Element and text location data:
==========

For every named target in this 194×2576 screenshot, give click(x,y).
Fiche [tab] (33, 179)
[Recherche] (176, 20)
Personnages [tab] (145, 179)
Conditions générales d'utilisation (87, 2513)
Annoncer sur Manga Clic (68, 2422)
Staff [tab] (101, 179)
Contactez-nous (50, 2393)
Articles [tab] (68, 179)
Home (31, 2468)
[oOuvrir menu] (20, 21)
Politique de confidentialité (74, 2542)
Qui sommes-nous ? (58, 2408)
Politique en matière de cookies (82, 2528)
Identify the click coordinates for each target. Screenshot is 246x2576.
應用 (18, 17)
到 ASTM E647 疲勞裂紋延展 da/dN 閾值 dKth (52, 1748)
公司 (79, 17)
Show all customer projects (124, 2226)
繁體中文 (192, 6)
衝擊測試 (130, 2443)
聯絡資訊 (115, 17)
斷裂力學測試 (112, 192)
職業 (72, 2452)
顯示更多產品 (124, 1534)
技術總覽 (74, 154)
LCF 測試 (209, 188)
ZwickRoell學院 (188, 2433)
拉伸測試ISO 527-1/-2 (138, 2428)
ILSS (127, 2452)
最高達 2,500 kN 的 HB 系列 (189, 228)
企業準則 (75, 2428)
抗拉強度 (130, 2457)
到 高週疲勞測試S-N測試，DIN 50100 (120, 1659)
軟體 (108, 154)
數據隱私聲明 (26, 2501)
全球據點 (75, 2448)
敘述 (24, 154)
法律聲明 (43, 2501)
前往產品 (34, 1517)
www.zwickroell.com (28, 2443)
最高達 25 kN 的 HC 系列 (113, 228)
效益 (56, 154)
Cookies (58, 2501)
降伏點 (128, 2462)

==========

§ **Required work**
Rewrite all of the data above, substituting "[tab button]" for every occurrence of "[tab]" and keeping everything else identical.

§ **Expected answer**
For every named target in this 194×2576 screenshot, give click(x,y).
Fiche [tab button] (33, 179)
[Recherche] (176, 20)
Personnages [tab button] (145, 179)
Conditions générales d'utilisation (87, 2513)
Annoncer sur Manga Clic (68, 2422)
Staff [tab button] (101, 179)
Contactez-nous (50, 2393)
Articles [tab button] (68, 179)
Home (31, 2468)
[oOuvrir menu] (20, 21)
Politique de confidentialité (74, 2542)
Qui sommes-nous ? (58, 2408)
Politique en matière de cookies (82, 2528)
Identify the click coordinates for each target. Screenshot is 246x2576.
應用 (18, 17)
到 ASTM E647 疲勞裂紋延展 da/dN 閾值 dKth (52, 1748)
公司 (79, 17)
Show all customer projects (124, 2226)
繁體中文 (192, 6)
衝擊測試 (130, 2443)
聯絡資訊 (115, 17)
斷裂力學測試 (112, 192)
職業 (72, 2452)
顯示更多產品 (124, 1534)
技術總覽 (74, 154)
LCF 測試 (209, 188)
ZwickRoell學院 (188, 2433)
拉伸測試ISO 527-1/-2 (138, 2428)
ILSS (127, 2452)
最高達 2,500 kN 的 HB 系列 (189, 228)
企業準則 (75, 2428)
抗拉強度 (130, 2457)
到 高週疲勞測試S-N測試，DIN 50100 (120, 1659)
軟體 (108, 154)
數據隱私聲明 (26, 2501)
全球據點 (75, 2448)
敘述 (24, 154)
法律聲明 (43, 2501)
前往產品 (34, 1517)
www.zwickroell.com (28, 2443)
最高達 25 kN 的 HC 系列 (113, 228)
效益 (56, 154)
Cookies (58, 2501)
降伏點 (128, 2462)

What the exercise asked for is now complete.